* [Problem statement]
In the records below, find the line that contains "The width and". Retype that line and all the lines after it through the end, leaving out the pictures.

:::::

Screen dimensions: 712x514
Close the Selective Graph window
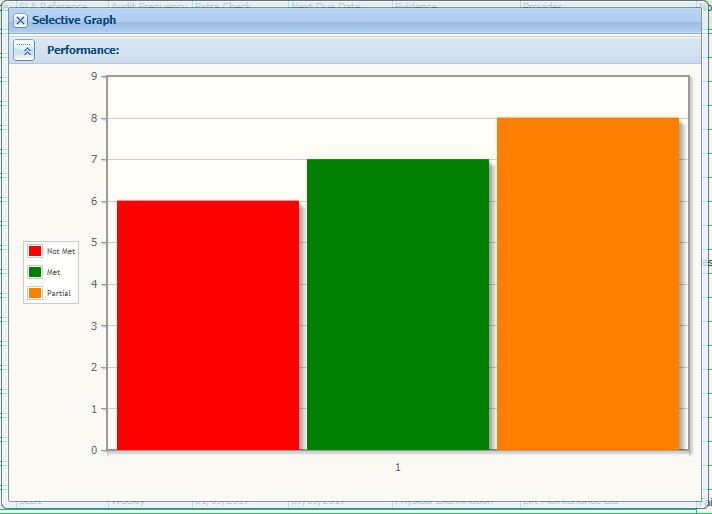(21, 20)
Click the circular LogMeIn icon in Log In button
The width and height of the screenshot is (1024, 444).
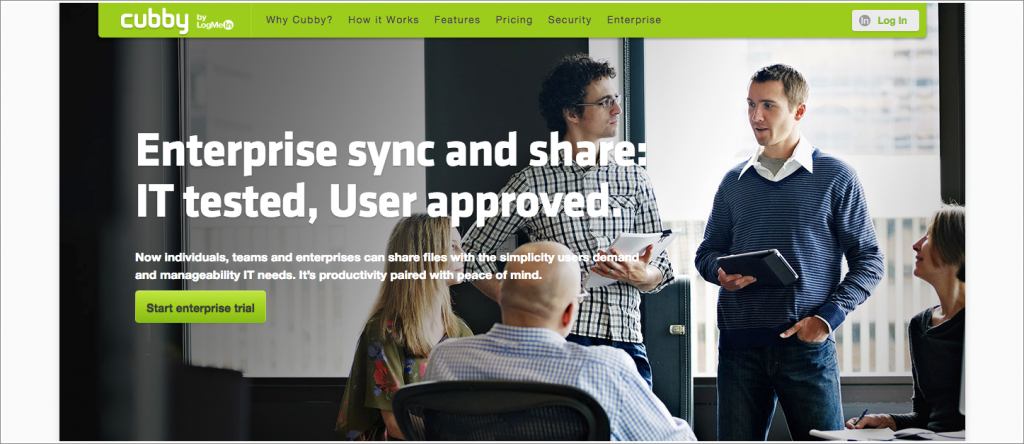[x=865, y=20]
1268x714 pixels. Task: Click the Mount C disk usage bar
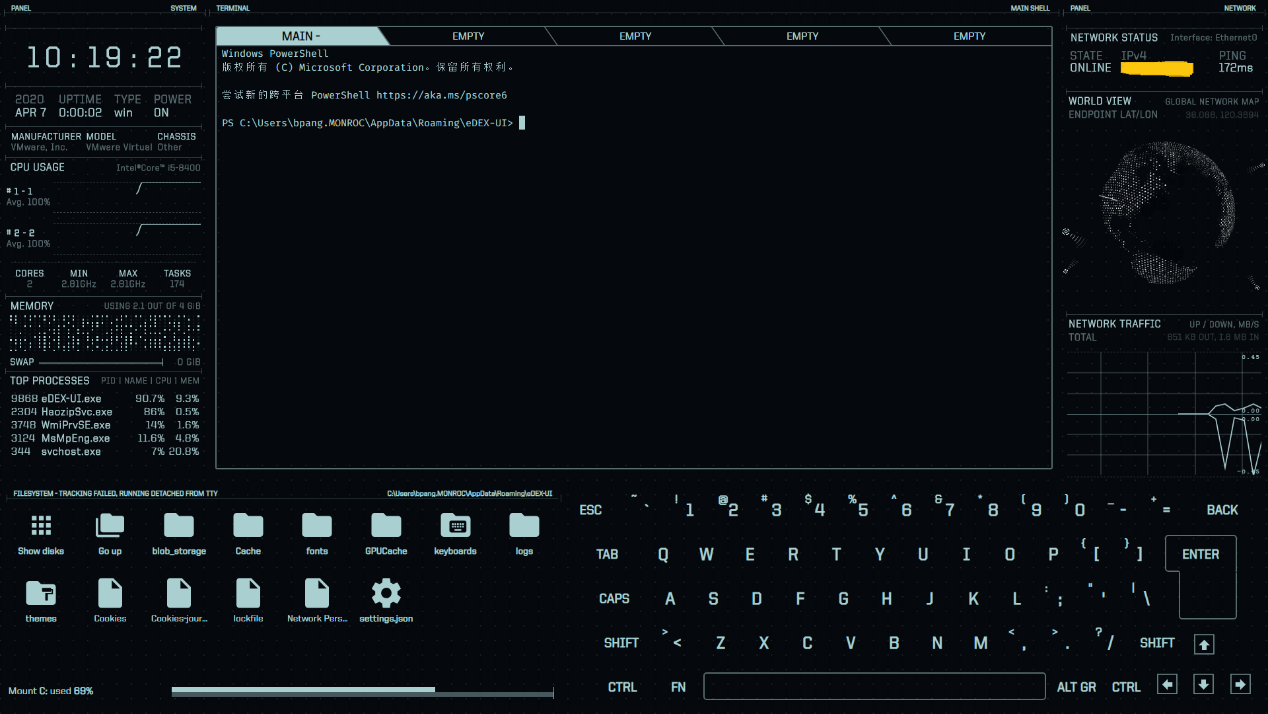[x=362, y=691]
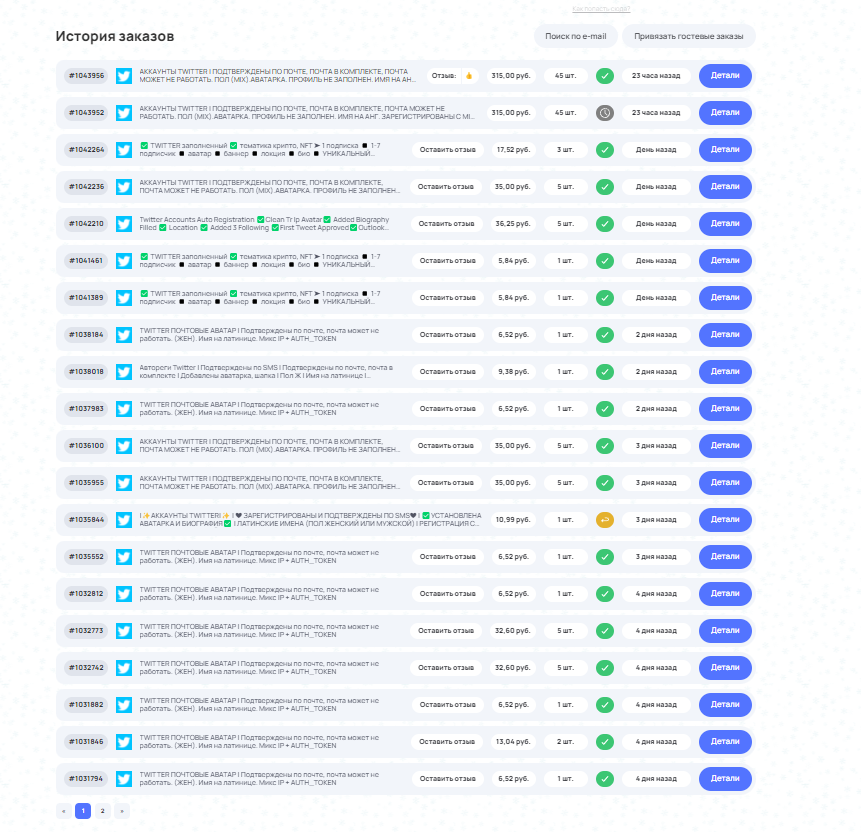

:::::

* [Output]
The width and height of the screenshot is (1024, 444).
[x=865, y=20]
1268x714 pixels. Task: Click the Mount C disk usage bar
[x=362, y=691]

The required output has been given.